In today’s world educational programs that are fully based on presence classes are no more appropriate. Too much energy and efforts are unnecessarily wasted for accommodation and traveling. A high proportion of learning matters can be studied online or at home with appropriate teaching material. Therefore, the Academy is currently preparing textbooks and online teaching videos that will facilitate efficient learning at home for a greater amount of people.

 

Nevertheless, a process of self-cultivation and development of exceptional therapeutic powers needs personal training and supervision as well.

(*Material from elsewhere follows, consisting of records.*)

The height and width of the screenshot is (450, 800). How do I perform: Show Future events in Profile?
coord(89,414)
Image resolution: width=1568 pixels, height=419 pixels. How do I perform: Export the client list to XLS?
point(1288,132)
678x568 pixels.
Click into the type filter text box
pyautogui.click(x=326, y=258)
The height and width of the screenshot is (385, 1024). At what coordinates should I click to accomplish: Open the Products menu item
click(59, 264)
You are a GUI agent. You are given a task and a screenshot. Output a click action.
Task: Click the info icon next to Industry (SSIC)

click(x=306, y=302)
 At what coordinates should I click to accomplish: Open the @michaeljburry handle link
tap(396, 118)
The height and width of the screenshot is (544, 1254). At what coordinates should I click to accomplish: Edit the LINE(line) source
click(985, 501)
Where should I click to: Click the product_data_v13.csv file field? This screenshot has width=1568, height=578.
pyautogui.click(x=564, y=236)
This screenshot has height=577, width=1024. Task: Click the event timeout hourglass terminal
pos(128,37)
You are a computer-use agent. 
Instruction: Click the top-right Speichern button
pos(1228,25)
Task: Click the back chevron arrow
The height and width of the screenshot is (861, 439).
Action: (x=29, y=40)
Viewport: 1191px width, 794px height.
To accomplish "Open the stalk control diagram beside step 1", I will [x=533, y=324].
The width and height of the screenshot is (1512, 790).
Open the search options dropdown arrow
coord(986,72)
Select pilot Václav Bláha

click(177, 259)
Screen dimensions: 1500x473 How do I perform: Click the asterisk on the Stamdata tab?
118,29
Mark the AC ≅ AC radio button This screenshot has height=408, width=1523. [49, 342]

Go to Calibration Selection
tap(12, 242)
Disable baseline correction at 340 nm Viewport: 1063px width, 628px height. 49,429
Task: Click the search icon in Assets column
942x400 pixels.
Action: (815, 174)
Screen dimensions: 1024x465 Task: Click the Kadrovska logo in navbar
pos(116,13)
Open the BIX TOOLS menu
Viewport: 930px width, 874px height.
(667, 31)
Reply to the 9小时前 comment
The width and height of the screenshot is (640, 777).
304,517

The need for learning by doing and learning with the support of an experienced teacher will be addressed by two types of seminars:

3 day seminars from Friday till Sunday that amplify the performance in a defined field such as needling techniques, examination of patients including pulse taking, point localization and treatment of real patients

7 day seminars from Friday till Thursday that are held in the form of a retreat within a suitable environment that allows for establishing a relationship with the elements of nature; these seminars serve for the purpose of self-development and are conducted under terms of intimacy and familiarity within a closed group; the number of participants will not exceed 10 people to allow for a highly individualized approach to each learner and to stimulate best mutual support and cooperation

 

Taking part in classes offered by the Academy of Ancient Chinese Medicine will not be a confrontation with conventional ex-cathedra teaching. Once the devotion to the aim of mastering the ancient art of healing from China is established, participants of the program will join a journey also to their inner world and assist then in overcoming the obstacles that derive from dysfunctional ways of perceiving and understanding, from individual vulnerability and lack of trust in one’s own capacity.

 

In such a process of self-development and development of exceptional skills in medicine sensitive and delicate issues are involved. For this reason, participants of master classes will be pre-selected and accepted as students when they match with the indispensable prerequisites. Within the program, students will receive lessons and guidance for a time of at least four to five years.

 

An essential part of the studying is constant exercises of meditation and Qigong that lead to a refinement of perception. This permanent training of senses and extra senses is indispensable for the cultivation of the exceptional capacities in treatment that are related to Ancient Chinese Medicine.

 

At this point, we want to make use of a quotation from a famous physician and scholar from Qing-dynasty, Xú Dà-Chūn 徐大椿:

„And yet, in healing the ancient sages were connected with all things between heaven and earth, and they sought the origins of life. The conduits and network vessels, the zang- and fu-organs, Qi and blood, the bones and the flow in the vessels, all this was observed by them like in a transparent body. Based on this information they traced back the origin of the illness and made use of drugs to expel what was diseased and to achieve an adjustment. In these activities, miraculous forces and insights into hidden secrets were involved, that cannot be described in words, but in which acting and transforming are closely interrelated. Shouldn’t such concepts be called highly subtle?”

 

For any human medical problem that is not simply rooted in easily correctable physical alterations, an investigation into the involvement of emotional, psychological or spiritual processes is indispensable. The most sensitive and valuable instrument in such an investigation is not a technical device but a physician or practitioner who has mastered the refined skills of Ancient Chinese Medicine.

 

Such skills can only be developed by a training program that combines instruction with continuous guided practice.